When you reach the line that contains "Screen dimensions: 758x471" in the data below, start reproducing lines exactly, and stop after the line that contains "Given: Click the 313 (90 %) passes badge".
------ RECORDS SHOWN ------
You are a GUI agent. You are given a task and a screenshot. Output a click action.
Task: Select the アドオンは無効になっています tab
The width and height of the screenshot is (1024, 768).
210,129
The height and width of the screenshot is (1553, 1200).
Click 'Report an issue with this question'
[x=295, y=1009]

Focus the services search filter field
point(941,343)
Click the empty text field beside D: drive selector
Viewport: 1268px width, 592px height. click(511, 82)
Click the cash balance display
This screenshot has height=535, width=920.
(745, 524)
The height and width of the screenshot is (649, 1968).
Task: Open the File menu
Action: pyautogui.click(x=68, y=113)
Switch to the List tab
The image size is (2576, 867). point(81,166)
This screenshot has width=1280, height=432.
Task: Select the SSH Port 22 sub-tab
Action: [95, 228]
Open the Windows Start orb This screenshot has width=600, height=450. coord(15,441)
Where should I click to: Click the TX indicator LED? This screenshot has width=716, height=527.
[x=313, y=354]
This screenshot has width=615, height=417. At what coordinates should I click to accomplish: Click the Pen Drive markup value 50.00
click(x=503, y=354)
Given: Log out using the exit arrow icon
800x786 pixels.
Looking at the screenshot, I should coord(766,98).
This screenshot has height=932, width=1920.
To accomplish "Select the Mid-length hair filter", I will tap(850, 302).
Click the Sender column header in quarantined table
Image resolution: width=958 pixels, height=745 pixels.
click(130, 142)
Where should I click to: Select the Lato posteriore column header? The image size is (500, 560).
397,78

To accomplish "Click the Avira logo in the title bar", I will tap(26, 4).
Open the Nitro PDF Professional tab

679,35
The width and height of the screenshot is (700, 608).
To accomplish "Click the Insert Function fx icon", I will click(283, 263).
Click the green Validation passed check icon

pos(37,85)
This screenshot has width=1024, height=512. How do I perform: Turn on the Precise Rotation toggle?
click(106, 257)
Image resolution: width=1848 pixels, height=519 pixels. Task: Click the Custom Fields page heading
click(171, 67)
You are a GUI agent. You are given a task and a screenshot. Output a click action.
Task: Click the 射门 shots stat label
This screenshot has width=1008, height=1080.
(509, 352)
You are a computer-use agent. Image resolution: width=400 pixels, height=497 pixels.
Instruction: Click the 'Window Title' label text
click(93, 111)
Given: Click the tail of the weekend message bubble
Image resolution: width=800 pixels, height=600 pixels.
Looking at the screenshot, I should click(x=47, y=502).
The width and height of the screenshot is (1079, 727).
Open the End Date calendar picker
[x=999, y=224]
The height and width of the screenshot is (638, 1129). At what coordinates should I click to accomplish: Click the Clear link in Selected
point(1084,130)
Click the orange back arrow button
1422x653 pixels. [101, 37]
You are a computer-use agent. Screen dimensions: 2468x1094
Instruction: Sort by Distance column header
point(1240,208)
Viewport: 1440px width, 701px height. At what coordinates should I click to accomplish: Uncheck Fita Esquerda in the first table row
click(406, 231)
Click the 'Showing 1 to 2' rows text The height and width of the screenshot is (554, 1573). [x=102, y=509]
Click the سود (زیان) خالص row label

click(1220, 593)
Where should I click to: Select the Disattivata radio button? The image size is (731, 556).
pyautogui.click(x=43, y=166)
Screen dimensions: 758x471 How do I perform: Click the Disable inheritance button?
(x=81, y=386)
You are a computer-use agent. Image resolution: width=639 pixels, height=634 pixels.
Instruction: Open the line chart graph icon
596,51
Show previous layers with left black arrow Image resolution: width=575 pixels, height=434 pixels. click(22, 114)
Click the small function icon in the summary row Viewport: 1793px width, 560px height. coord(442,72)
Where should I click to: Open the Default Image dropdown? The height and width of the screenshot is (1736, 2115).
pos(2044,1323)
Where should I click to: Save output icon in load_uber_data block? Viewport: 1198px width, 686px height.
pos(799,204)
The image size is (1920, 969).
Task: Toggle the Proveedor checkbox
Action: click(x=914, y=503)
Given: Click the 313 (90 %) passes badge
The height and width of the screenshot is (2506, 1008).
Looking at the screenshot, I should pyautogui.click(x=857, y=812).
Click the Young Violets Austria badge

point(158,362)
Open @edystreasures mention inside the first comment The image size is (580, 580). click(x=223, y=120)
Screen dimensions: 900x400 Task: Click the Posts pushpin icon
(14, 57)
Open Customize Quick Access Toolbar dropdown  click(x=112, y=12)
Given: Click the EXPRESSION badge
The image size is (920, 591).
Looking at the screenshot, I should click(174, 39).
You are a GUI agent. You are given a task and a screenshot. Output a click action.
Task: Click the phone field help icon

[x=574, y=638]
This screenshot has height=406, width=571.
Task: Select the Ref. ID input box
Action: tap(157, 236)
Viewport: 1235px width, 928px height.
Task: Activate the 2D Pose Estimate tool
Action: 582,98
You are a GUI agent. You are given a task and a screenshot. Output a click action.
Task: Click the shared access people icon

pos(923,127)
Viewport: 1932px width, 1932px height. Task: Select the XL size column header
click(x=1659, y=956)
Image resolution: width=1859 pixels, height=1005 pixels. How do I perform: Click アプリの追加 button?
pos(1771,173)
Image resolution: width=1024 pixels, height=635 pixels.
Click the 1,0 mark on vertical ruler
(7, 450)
------
§ EXERCISE OUTPUT:
Screen dimensions: 758x471 How do I perform: Click the Disable inheritance button?
(x=81, y=386)
You are a computer-use agent. Image resolution: width=639 pixels, height=634 pixels.
Instruction: Open the line chart graph icon
596,51
Show previous layers with left black arrow Image resolution: width=575 pixels, height=434 pixels. click(22, 114)
Click the small function icon in the summary row Viewport: 1793px width, 560px height. coord(442,72)
Where should I click to: Open the Default Image dropdown? The height and width of the screenshot is (1736, 2115).
pos(2044,1323)
Where should I click to: Save output icon in load_uber_data block? Viewport: 1198px width, 686px height.
pos(799,204)
The image size is (1920, 969).
Task: Toggle the Proveedor checkbox
Action: click(x=914, y=503)
Given: Click the 313 (90 %) passes badge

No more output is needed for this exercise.